Install this if you're designing a new DynamoDB table and want to validate your schema before you commit. Skip it if you're already fluent in single-table patterns or if you're just doing simple key-value lookups. The cost analysis alone justifies the setup time.

Good at

  • Cost estimation before you deploy saves you from expensive mistakes in production.
  • Single-table design suggestions are specific and include reasoning, not just generic advice.
  • Code generation covers common boto3 patterns, which speeds up prototyping even if you rewrite it later.
  • Official AWS Labs project means it's maintained and follows current DynamoDB best practices.

Watch out

  • Only useful if you're actually using DynamoDB; no value for other databases.
  • Generated code is boilerplate and needs significant work before it's production-ready.
  • Requires AWS credentials and IAM permissions, which adds friction if you're just experimenting.
  • Less helpful once your schema is live; this is a design-time tool, not a runtime query assistant.

Use cases

  • Designing a single-table model from a brief
  • Estimating read/write costs before launch
  • Generating boilerplate item access patterns
  • Validating GSI design

Getting started

1. Run `uvx awslabs.dynamodb-mcp-server@latest` to install.
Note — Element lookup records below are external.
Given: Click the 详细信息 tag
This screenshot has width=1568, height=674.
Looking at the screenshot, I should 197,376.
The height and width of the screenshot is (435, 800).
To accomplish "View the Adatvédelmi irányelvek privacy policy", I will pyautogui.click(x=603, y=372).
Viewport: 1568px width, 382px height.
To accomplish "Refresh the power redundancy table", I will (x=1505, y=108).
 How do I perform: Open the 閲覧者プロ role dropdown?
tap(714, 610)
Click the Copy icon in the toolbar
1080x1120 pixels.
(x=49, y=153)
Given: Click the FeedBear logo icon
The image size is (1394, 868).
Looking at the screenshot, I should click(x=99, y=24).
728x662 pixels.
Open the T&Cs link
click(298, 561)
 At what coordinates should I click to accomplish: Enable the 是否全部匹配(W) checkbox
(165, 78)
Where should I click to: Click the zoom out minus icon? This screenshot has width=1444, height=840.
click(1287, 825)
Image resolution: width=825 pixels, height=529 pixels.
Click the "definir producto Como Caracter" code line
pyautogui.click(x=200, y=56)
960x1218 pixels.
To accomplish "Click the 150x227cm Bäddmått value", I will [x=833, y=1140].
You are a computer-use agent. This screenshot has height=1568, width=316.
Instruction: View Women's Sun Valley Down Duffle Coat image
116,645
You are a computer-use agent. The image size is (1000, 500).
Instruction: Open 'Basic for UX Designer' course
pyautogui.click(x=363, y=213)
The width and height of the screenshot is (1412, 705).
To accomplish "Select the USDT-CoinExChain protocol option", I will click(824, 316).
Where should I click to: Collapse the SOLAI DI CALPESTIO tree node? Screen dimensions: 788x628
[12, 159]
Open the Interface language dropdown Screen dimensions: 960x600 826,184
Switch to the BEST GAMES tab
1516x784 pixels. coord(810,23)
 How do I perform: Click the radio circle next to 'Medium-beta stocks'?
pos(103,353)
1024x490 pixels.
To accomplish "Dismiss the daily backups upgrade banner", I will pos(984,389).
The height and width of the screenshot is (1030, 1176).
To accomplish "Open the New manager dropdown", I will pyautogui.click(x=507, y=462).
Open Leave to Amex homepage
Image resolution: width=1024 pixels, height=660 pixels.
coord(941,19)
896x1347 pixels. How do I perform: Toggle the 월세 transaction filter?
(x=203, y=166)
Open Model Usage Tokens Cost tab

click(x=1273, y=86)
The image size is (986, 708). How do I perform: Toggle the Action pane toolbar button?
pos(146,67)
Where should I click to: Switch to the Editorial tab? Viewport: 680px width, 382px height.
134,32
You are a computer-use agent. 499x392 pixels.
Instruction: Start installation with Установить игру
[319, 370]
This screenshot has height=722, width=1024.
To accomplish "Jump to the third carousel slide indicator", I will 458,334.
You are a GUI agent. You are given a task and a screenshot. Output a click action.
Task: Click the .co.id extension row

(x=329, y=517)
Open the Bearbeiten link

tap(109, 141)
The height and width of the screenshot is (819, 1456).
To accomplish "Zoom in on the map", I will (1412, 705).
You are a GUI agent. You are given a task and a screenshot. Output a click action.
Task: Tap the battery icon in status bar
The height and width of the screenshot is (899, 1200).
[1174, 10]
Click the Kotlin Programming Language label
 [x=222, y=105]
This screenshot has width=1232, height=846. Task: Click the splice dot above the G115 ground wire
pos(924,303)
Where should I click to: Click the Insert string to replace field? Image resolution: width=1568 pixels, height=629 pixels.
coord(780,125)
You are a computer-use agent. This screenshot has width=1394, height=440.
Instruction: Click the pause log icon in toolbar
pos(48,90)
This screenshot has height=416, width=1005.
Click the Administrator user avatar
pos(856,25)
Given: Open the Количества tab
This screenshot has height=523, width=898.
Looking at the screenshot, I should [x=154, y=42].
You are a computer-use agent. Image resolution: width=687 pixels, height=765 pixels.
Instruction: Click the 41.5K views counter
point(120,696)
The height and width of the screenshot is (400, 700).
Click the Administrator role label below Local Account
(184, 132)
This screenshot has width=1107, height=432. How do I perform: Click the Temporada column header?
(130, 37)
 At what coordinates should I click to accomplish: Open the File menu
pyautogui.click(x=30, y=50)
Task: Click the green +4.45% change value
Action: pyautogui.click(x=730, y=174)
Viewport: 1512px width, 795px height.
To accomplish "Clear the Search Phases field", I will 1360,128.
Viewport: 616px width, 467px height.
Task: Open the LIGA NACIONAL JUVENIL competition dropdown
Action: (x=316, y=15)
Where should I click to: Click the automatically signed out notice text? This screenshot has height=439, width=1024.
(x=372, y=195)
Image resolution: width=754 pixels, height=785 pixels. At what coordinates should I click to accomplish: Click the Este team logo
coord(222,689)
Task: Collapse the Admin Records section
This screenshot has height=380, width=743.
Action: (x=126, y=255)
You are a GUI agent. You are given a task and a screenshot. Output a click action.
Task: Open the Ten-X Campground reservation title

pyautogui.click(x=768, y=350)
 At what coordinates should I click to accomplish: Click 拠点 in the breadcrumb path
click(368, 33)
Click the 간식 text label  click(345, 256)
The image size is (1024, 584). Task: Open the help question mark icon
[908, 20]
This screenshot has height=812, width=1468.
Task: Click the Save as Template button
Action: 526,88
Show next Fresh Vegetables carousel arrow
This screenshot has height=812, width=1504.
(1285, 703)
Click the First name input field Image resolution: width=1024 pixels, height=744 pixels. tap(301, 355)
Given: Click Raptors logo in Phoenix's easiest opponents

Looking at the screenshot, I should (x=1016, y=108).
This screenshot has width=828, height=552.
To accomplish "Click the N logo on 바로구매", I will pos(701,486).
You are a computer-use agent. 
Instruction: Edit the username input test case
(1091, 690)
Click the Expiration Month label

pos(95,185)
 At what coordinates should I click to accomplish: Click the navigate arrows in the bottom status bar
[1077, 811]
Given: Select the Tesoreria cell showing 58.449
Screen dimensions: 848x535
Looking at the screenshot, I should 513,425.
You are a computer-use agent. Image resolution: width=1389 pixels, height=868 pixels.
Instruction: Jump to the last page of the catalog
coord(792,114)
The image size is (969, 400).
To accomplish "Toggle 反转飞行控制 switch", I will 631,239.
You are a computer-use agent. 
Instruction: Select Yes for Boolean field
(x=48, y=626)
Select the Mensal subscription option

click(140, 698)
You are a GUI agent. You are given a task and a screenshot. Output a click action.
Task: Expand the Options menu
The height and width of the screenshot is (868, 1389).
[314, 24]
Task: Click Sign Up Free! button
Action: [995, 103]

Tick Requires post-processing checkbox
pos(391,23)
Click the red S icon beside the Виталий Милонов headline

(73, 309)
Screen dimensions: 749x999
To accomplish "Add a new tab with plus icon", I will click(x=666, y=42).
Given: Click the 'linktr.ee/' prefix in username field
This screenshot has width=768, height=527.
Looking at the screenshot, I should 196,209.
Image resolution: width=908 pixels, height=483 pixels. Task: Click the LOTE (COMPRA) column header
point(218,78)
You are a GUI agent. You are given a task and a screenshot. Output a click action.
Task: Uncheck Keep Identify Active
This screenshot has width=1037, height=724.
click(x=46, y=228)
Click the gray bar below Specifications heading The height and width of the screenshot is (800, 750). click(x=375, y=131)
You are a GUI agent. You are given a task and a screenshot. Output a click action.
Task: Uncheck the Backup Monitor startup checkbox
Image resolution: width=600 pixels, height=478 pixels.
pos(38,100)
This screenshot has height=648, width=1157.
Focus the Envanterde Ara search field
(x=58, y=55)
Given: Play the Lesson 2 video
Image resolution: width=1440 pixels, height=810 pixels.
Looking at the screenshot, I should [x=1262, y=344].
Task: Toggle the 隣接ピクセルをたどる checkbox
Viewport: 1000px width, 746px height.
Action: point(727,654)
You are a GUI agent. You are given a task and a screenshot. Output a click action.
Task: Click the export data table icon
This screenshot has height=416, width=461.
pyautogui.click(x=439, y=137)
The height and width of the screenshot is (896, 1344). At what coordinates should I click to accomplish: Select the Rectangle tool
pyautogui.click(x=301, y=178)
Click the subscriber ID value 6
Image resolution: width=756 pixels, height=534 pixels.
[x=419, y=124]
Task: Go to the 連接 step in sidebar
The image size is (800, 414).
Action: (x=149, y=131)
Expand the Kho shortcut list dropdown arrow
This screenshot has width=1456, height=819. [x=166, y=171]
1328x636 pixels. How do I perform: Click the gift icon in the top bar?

Requires Python 3.10 or later. 2. Add the server to your Claude Desktop config with `AWS_REGION` and `AWS_PROFILE` environment variables pointing to your AWS credentials. 3. Restart Claude Desktop and ask it to list your DynamoDB tables to verify the connection works. 4. Describe a data model in plain English and ask for a single-table design. The server will suggest partition keys, sort keys, and GSIs. 5. Watch out: the server needs IAM permissions for `dynamodb:DescribeTable` and `dynamodb:ListTables`. If you see permission errors, check your AWS profile's policies.